# Funny pipe on one inch inlet rotors??



## Amosjdg (Jul 28, 2019)

Hey guys got a somewhat complex job going on. The area is roughly one acre of land. It will be using a 5hp booster pump to run 12-13 heads at a time at roughly 10 gpm. My question is this...is it a problem to use funny pipe. The smallest part of the line is 1 inch and the largest is 2 inch. The funny pipe fittings even with 3/4 fittings reduces down to to 1/2 at the elbow. Do you think it's a problem going from 1 inch line to 1/2 funny pipe back to 1 inch sprinkler? Will there be a significant volume loss restricting down to 1/2 inch at the sprinkler which has a 1 inch inlet?


----------



## g-man (Jun 15, 2017)

It all depends on the gpm at the heads, the length of funny pipe and the pressure your system has.


----------



## Amosjdg (Jul 28, 2019)

System is sized for 10 gpm per nozzle a minute at 70 PSI. Guess I'm just wondering if I should go with a 3/4 inlet sprinkler instead of a 1 inch. Funny pipe won't be longer than 12 inches


----------



## Delmarva Keith (May 12, 2018)

Just from memory, 1/2" pipe way too small for 10 GPM. I think 1/2" is more like 5 and that was optimistic.

Rainbird publishes design guides that will step you through the calculations. For the main and start of the laterals you are talking about 130 GPM. A wrong choice and ending up undersized and you will be sorry. Either it won't work as intended or the fittings will erode as if sandblasted from the inside. Proper design will also help avoid oversizing the laterals as it goes down the line. At 130 GPM total, the potential cost saving of proper lateral sizing can be significant.

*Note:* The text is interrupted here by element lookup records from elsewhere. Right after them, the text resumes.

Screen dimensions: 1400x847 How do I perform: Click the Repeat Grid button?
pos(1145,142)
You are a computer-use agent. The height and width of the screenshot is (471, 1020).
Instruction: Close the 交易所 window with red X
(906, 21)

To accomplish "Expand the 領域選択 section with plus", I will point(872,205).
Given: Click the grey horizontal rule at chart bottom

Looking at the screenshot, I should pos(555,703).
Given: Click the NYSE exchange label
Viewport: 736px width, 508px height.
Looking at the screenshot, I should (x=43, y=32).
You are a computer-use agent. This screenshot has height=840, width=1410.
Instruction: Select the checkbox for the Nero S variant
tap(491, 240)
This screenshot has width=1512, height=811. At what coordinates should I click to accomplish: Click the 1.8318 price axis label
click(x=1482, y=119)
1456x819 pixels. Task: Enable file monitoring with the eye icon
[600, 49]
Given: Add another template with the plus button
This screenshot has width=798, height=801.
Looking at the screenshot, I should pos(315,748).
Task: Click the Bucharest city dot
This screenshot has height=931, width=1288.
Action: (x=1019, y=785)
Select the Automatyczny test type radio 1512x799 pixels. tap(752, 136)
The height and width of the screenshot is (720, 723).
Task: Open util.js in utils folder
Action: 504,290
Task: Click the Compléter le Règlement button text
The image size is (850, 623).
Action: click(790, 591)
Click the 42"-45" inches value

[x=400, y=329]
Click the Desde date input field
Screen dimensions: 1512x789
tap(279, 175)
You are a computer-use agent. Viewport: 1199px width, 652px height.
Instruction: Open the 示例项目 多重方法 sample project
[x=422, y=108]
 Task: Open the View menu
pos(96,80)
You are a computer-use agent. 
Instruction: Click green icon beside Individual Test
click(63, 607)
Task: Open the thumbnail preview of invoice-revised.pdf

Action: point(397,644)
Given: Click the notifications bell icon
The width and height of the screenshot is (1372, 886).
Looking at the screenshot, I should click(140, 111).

The system you're talking about should be engineered stem to stern. Take the time to do the math. For most typical residential systems, there's a lot of slop in the rule of thumb sizing everyone uses and plenty of room to have it all just work out in the end. In contrast, at around 130 GPM per zone, all the stuff everyone wants to ignore will be a factor. At those flow rates, ignore friction and velocity at your peril.


----------



## hsvtoolfool (Jul 23, 2018)

I agree 110% with @Delmarva Keith that you must do the math and verify that you won't have severe water hammer. Dems some big pipes and flow rates! You're definitely into the golf-course-pro-equipment realm with your GPM and pressure specs. Match the head inlet size to a rigid "swivel" swing joint riser. If the head has a 1" inlet, then use a 1" rigid swing joint.


----------